The spider communities of four stages of a successional sere leading to and including spruce forests were studied in northern Utah. Four seral stages were recognized. These include: meadows, aspen (Populus tremuloides) stands, subalpine fir (Abies lasiocarpa) forest, and the climax Engelmann spruce (Pica engelmanii) forests.

During the snow-free periods of 1976, 1977 and 1978, 15,987 spiders were collected by three methods including: pitfall traps, by beating vegetation, and with sweep-net samples. Additionally, 1600 15-second intervals of behavioral observations, and measurements of 182 web locations were made.

Of 99 species collected, 44 were considered residents of the sere: criteria for assigning the spiders to foraging strategies (3) and guilds (9) are presented. Five spider communities were ostensively defined--one in the ground stratum of each of the stages and one in the tree stratum of the conifer stages.

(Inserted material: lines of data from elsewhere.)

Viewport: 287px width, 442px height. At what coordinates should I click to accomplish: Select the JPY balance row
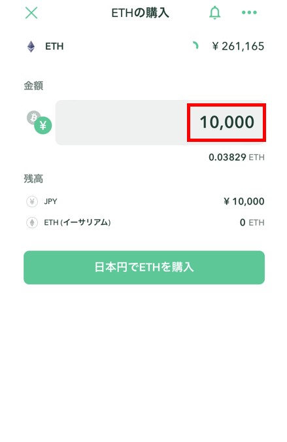pyautogui.click(x=144, y=201)
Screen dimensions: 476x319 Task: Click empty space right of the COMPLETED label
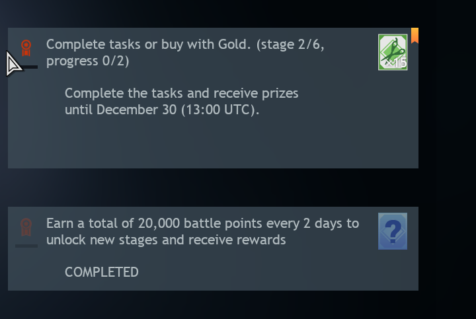[x=264, y=272]
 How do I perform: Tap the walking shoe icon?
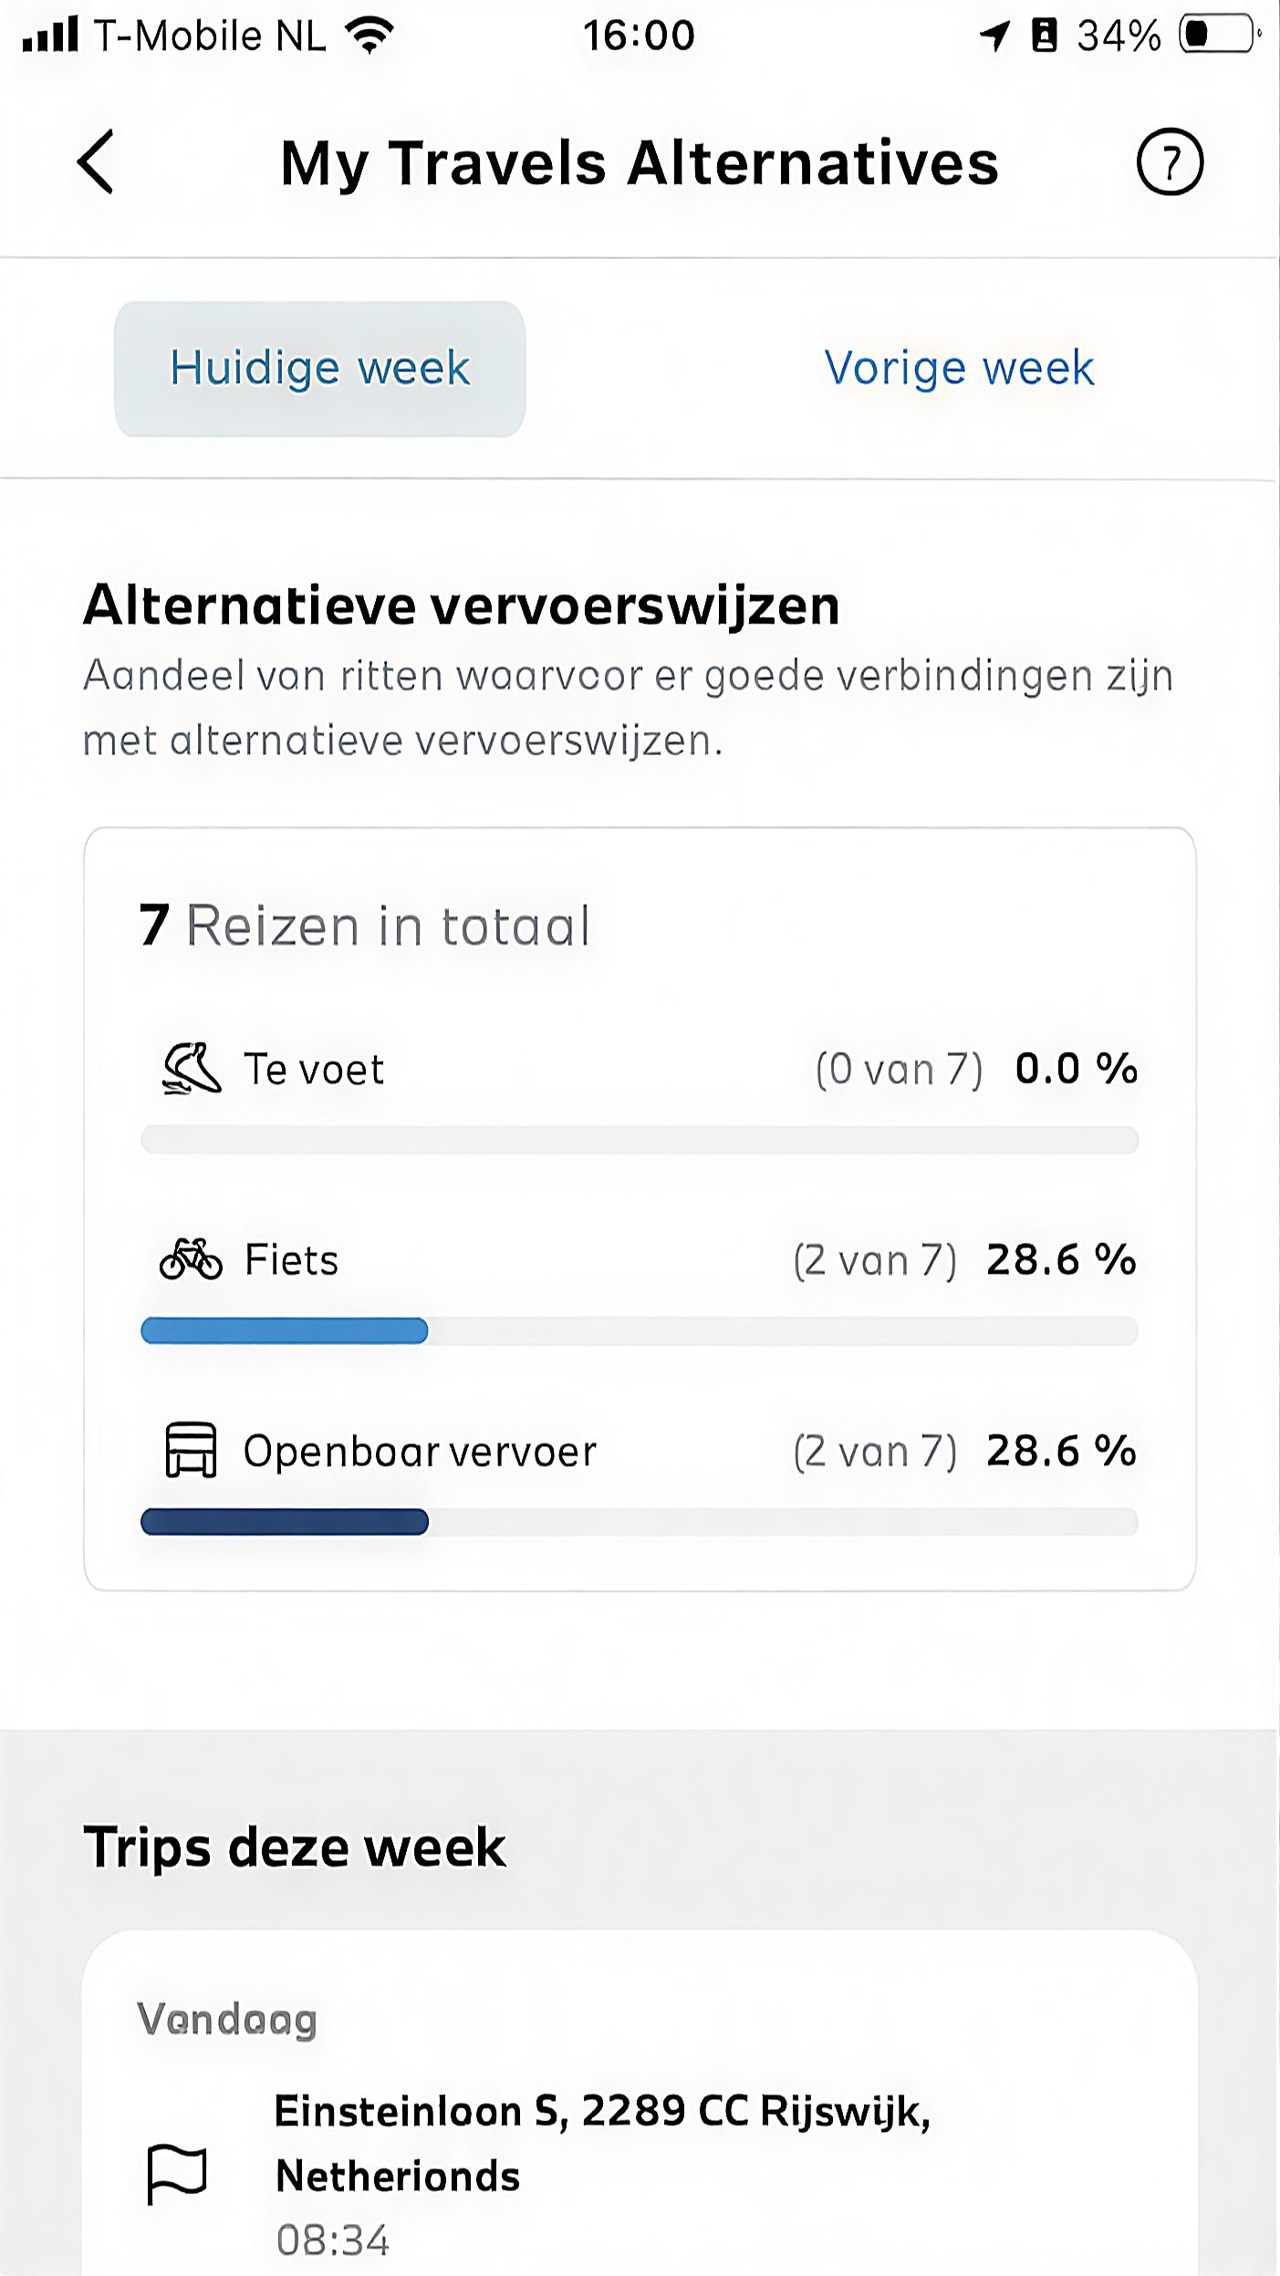[192, 1068]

The data were used to compare the guild strategies of the spiders of the seral stages and to address various hypotheses about successional change in animal community characteristics. Increases with maturity as predicted were observed for 6 spider community parameters including: total biomass, species diversity--richness component, species diversity--equitability component, stratification and spatial heterogeneity, mean organism size, and temporal stratification. A life cycle hypothesis (i.e., short and simple life cycles in early stages, long and complex ones in mature stages) could not be tested because, depending on the life cycle type considered, I found diametrically opposed trends (semi-annual and biennial life cycle types both increased with maturity).

The spider species of the ground-stratum meadow community were primarily dispersed in a time dimension (seasonal); the spiders of the tree-stratum community were primarily distributed in a spatial dimension (microhabitat). Spiders of the forest ground-strata communities were dispersed in spatial and temporal dimensions. No dimension was ascertained to be of fundamental importance.

Distributions of ground-dwelling species with different foraging strategies, and the resident species of the ground-stratum communities were correlated canonically to 8 environmental variables. Spider species of the meadow community were correlated with a bare dirt variable. Spiders of the aspen community were correlated with 2 environmental variables including: grasses and forbs and a low foliage index. Hunting spiders were correlated with the meadow and aspen variables. Ambushing spiders, web-building spiders, and the spider species of the ground stratum spruce community were correlated with 5 environmental variables including: litter depth, canopy cover, tree basal area, dead leaves and needles, and logs.